In September 2014, Rachael was diagnosed with stage four ovarian cancer and began chemo treatments and by March 2015, Rachael had finished her fourth treatment. Rachael began noticing changes in her vision and “things were getting blurrier.” Rachael believed that her eyes were changing with age and waited until she was done with her chemo treatments to see an eye care professional.
Thinking she just needed glasses, she went to a big box optical center with her sister-in-law since she no longer felt safe to drive. During the visit, Rachael could not read anything below the first line of text on the eye chart. The optician began to write a prescription, not divulging that at her current vision, she was classified as legally blind. Until her sister-in-law asked the doctor when Rachael was told that she now legally blind.
Over the next year, Rachael was connected to several eye care professionals and had extensive testing. Rachael was eventually informed that she had bleeding in her retina and significant scarring in her eyes. She was eventually sent to a retina specialist, who later sent her to a neuro-ophthalmologist. After numerous hours of testing, Rachael still had no answers. At a loss, it was recommended that she see a low-vision specialist and prepare for a future without vision.
At this same time, Rachael went in for a routine check-up on her cancer and was informed she needed additional chemo treatments.

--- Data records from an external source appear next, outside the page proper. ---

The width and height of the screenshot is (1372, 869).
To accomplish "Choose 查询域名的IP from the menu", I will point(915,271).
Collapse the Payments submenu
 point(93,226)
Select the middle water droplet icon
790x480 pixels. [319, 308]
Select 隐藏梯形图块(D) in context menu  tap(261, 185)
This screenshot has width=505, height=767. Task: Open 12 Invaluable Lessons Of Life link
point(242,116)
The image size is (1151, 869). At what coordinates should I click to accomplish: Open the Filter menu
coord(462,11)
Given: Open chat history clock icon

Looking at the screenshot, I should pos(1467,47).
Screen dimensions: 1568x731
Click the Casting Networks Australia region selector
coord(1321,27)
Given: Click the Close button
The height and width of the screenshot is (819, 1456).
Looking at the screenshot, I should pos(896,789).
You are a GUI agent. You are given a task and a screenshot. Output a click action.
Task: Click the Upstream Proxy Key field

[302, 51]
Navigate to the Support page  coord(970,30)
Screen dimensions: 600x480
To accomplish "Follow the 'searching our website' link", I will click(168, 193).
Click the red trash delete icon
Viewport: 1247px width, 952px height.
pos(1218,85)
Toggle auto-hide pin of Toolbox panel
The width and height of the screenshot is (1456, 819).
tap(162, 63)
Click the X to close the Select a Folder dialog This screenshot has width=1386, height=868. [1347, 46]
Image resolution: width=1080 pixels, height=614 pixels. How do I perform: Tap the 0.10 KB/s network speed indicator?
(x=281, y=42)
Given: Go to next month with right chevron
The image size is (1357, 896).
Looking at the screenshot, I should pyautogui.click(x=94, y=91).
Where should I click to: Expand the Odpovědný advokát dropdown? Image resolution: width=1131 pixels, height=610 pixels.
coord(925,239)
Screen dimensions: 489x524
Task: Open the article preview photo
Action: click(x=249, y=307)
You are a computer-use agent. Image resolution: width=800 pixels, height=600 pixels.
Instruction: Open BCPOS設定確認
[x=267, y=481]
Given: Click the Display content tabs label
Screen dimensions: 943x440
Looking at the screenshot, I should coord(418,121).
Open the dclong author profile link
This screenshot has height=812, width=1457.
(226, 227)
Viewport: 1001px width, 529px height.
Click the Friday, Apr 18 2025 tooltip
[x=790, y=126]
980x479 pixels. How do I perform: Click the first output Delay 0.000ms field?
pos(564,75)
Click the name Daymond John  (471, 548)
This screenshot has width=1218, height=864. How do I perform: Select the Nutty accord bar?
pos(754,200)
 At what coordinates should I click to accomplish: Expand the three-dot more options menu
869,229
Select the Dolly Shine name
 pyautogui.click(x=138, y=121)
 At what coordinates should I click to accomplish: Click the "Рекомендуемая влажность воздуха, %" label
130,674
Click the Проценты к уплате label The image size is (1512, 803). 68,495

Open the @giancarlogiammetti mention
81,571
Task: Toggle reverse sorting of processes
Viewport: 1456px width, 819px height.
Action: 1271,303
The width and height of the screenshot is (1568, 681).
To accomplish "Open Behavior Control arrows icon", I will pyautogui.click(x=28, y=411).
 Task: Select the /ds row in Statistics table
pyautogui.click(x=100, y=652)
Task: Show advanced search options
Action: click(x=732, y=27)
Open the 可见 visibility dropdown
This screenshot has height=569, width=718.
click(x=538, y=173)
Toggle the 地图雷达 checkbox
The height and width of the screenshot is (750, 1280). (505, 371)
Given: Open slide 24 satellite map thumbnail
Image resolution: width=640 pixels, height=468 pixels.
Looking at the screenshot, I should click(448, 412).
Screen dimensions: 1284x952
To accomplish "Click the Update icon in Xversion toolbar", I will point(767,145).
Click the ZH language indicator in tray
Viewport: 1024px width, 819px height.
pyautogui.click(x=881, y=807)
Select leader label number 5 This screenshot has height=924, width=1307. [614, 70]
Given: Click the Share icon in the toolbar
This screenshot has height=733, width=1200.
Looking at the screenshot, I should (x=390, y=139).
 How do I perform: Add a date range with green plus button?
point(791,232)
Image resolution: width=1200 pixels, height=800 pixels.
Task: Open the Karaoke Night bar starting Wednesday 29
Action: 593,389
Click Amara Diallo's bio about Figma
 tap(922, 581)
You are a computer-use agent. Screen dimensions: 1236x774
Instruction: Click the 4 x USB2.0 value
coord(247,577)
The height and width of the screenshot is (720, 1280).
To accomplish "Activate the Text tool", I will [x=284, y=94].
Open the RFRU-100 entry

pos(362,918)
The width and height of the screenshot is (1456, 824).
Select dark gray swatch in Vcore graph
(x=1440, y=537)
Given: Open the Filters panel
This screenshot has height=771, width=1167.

As the treatments progressed, Rachael experienced a continual loss of vision, to the point that she could no longer see facial features and could only see silhouettes. Eventually, all central vision was lost, and peripheral vision slowly dwindled to nothing. By the beginning of 2017, Rachael had no vision left.
Her doctors encouraged her to see an eye doctor, but Rachel was resistant and did not see the point of seeing an eye doctor because she was blind. In May of 2020, Rachael was finally connected with someone who could give her some answers. Rachael was told she had cancer of the eye, and in June of 2020, her left eye was removed.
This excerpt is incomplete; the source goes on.